脅威になれる?
1年から3年全員でサッカー部は30人いた。
入学してすぐに春季大会が始まった。
当然俺達1年生はメンバー入りすることが誰もできず、試合を観戦するだけだった。
そして春季大会は1回戦敗退。
夏季大会に向けて今は練習しているところだが、
俺達1年生が初めて練習試合に出場する日がやってきた。
顧問である井上先生は、小学校の頃どのポジジョンをしていたかをヒアリングした上で練習を見て
ポジジョンを決めた。
俺はFWだった。
FWと言えばゴン中山さんが日本で初めてW杯の試合で点を取った先人。
その試合を見ていた俺は点を取りたくてFWをやってみたかった。その願いが叶った形だ。
試合が始まってすぐ、同じ1年の青井裕幸が怒鳴った。
「翔!そんなキーパーの前に張り付いてたらオフサイドになるやろ!ちゃんとやれ!」
察しの通り、俺はルールはほとんど知らなかった。知っていたのは相手を蹴ったり推したりしたらファールってことと、GK以外は手を使ったらいけないこと、相手のゴールネットを揺らせば得点、自陣のゴールネットを揺らされれば失点。これだけだった。
俺はチームとしてサッカーするのはこれが初めてだった。あっと言う間に前半が終わったが、ボールに触れたのは一度だけ。味方のクリアボールを完璧にトラップし、単独ドリブルを開始しすぐに取られたこのプレーだけだった。
井上先生から、「中村!もしかしてルールあんまり知らないか?もし知らなかったらお前はまず勉強からや!プレーすることも大事やけどルールを理解せなあかん。後半は俺の横で座っと見とけ」
この時俺は怒りも悲しみもなく、言われるがままにした。
そして、井上先生から試合を見ながらルールを教えてもらった。そして宿題として一週間でルールを覚えてこいと指令が出た。
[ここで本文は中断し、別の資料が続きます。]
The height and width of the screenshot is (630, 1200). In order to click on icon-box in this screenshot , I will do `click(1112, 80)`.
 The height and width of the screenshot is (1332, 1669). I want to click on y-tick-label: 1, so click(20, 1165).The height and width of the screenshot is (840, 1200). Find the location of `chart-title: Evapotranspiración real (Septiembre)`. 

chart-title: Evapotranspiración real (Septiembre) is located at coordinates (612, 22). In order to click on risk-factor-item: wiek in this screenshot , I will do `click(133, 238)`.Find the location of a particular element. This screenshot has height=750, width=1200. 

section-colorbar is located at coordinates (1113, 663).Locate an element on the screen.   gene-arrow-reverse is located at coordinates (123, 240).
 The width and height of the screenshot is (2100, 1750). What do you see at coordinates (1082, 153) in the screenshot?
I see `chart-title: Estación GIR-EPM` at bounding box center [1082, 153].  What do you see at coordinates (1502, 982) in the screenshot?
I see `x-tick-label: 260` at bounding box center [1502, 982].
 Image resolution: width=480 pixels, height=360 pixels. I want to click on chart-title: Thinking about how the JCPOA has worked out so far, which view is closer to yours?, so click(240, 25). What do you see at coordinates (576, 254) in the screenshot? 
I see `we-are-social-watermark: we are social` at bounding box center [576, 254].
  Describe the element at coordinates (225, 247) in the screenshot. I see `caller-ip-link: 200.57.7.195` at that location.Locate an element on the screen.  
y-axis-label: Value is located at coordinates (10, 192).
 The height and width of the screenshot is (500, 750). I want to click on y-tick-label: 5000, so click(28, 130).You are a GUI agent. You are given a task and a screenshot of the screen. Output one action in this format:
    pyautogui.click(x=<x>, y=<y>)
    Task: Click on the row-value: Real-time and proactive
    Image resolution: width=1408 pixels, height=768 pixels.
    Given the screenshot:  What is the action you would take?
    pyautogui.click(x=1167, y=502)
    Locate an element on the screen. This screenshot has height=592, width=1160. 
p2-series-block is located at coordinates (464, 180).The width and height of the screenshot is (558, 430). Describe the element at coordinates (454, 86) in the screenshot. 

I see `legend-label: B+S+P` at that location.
そして俺は言われた通り一週間でルールをほぼ理解した。
これで点を取れる。そう思っていた。
翌週末の練習試合で、俺はFWとして出場することになった。
しかし、一向に俺のところにボールは回ってこない。
ヘイっ!ヘイっ!って何度味方に要求してもボールは来ない。
前半が終わり、俺は賢吾に「なんでパスださへんねん!」と聞くと「突っ立ってるだけじゃあかんねん。FWはゴールに背を向けてるだけじゃあかん。DFは背を向けたFWなんて全く怖くないねんか。だから翔はもっと動いてもらわなあかん!頼むで!」
こう言われ、後半俺は必死に動いてボールをもらおうとした。
しかし、どんだけ動いてもボールは来ず疲れるばかりで時間が過ぎていく。結局、後半10分くらいに交代になった。
井上先生からは、「賢吾の言ってることわかるか?動いてもらえってのはがむしゃらに走ってもらうんちゃうねん。中村が動くことによってDFはどうすると思う?そう、ついてくるやろ?ついてくるってことはそこにスペースが生まれる。スペースに走ってボールもらったら相手ゴールに背中向けずに前向けるやろ?そしたらシュート打てるかもしれん。DFは前向かれた時が怖いねん。まずはこれをやってみろ。」
俺はなんとなくわかったようでわかってないような感じでその日の次の試合で実践することにした。
しかし、言われた通りにしたものの思い通りには行かず結局その日シュート0本に終わってしまった。
井上先生から、「難しいやろ?FWの仕事は点を取ることやけど、点を取るまでに色んなことしなあかんねん。もちろん中村一人で点を取れたらそれはそれですごい。でも11人でやるのがサッカー。みんなと連携することも大事。今の中村はDFの脅威になることができない。来週からDFや」
事実上の戦力外通告を受けた感じした。
しかし、これが今後の俺のサッカー人生の礎となるということはこの時全くわからなかった。